### Text block
>>>

IJC Plugin tutorial - Renderer Example


    This tutorial shows how to create a renderer for Instant JChem. A renderer controls the formatting of a field type used to display data. For example, a renderer can set the alignment and font of integers, which can be different to the alignment and font of floats. Each renderer is capable of rendering only some type of data and therefore can be use for rendering only certain field types. For each field it is possible to choose a renderer from the list of renderers available for this field type.

    This tutorial assumes that you have worked through IJC Plugin: Quick Start and IJC Plugin: Hello World! tutorials and that you are familiar with the concepts and instructions described therein. As before, you will use NetBeans IDE to create the example plugin that will extend Instant JChem.


    Exploring 'Renderers' plugin example

    Before we begin, let's look at the sample that we will build in this tutorial.

<<<

### Task requirements
[1] In the renderer tutorial, what does a renderer control?
[2] Write out the passage of the renderer tutorial that begins at the words "This tutorial shows" and stops after "this field type.".

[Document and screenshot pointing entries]
>>>

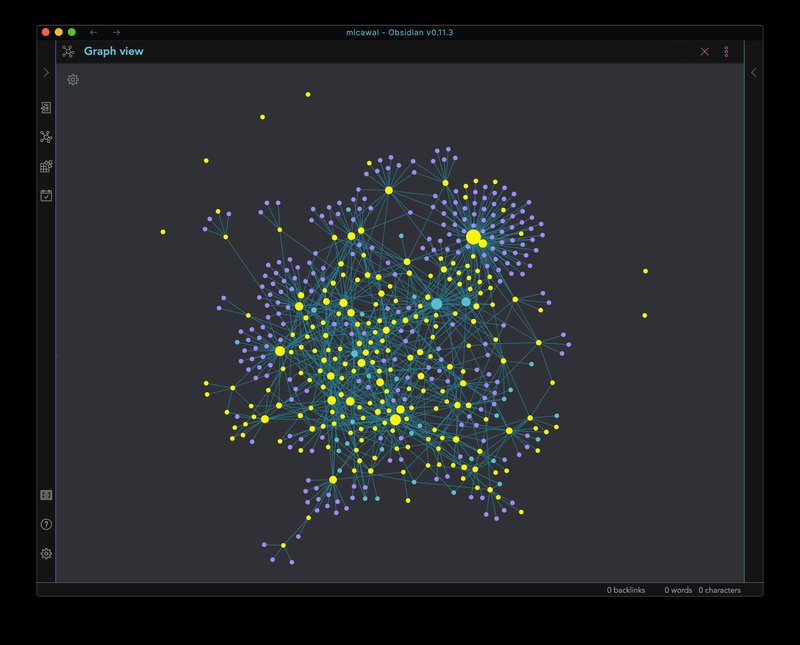Navigate forward with the right arrow
This screenshot has width=800, height=645.
coord(116,32)
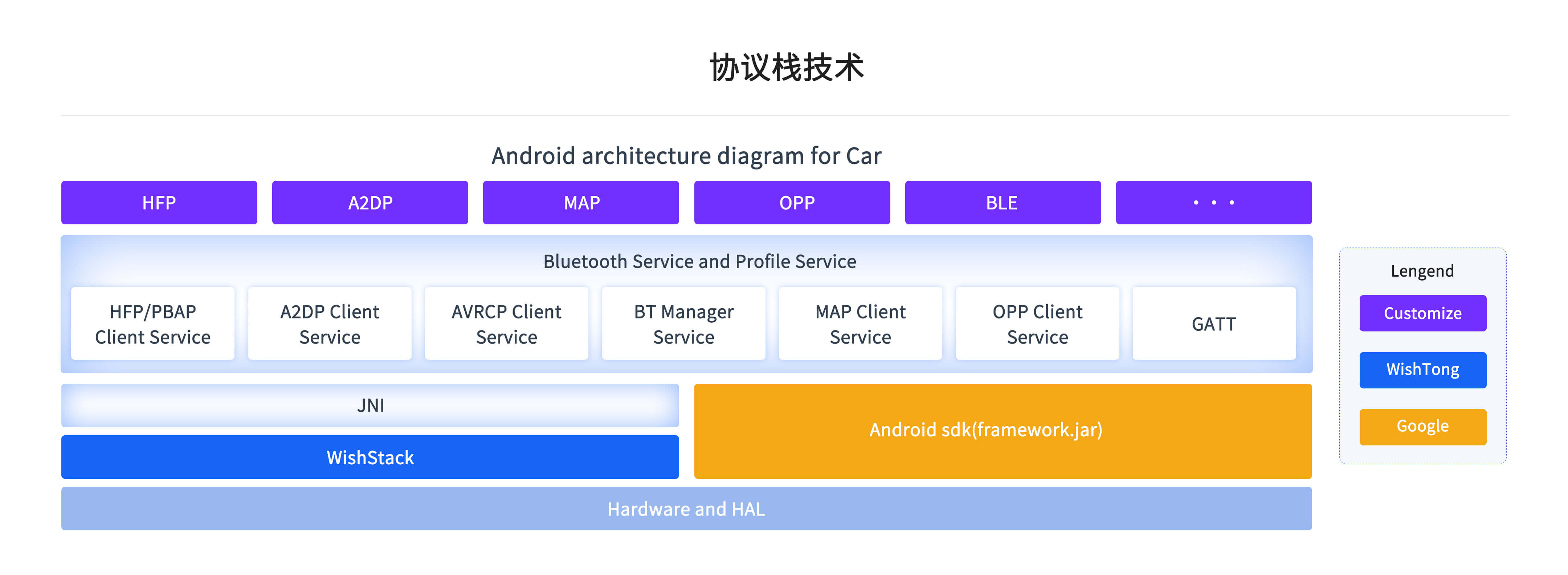Click the Android sdk(framework.jar) block
This screenshot has height=575, width=1568.
pos(1003,430)
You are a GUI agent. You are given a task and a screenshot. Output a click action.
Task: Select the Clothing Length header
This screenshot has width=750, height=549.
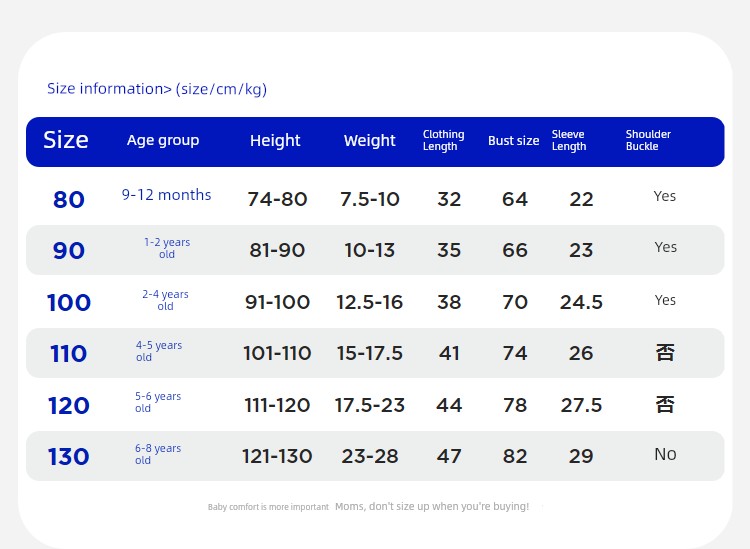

<<<

### Per-task answers
[1] A renderer controls the formatting of a field type used to display data.

[2]
This tutorial shows how to create a renderer for Instant JChem. A renderer controls the formatting of a field type used to display data. For example, a renderer can set the alignment and font of integers, which can be different to the alignment and font of floats. Each renderer is capable of rendering only some type of data and therefore can be use for rendering only certain field types. For each field it is possible to choose a renderer from the list of renderers available for this field type.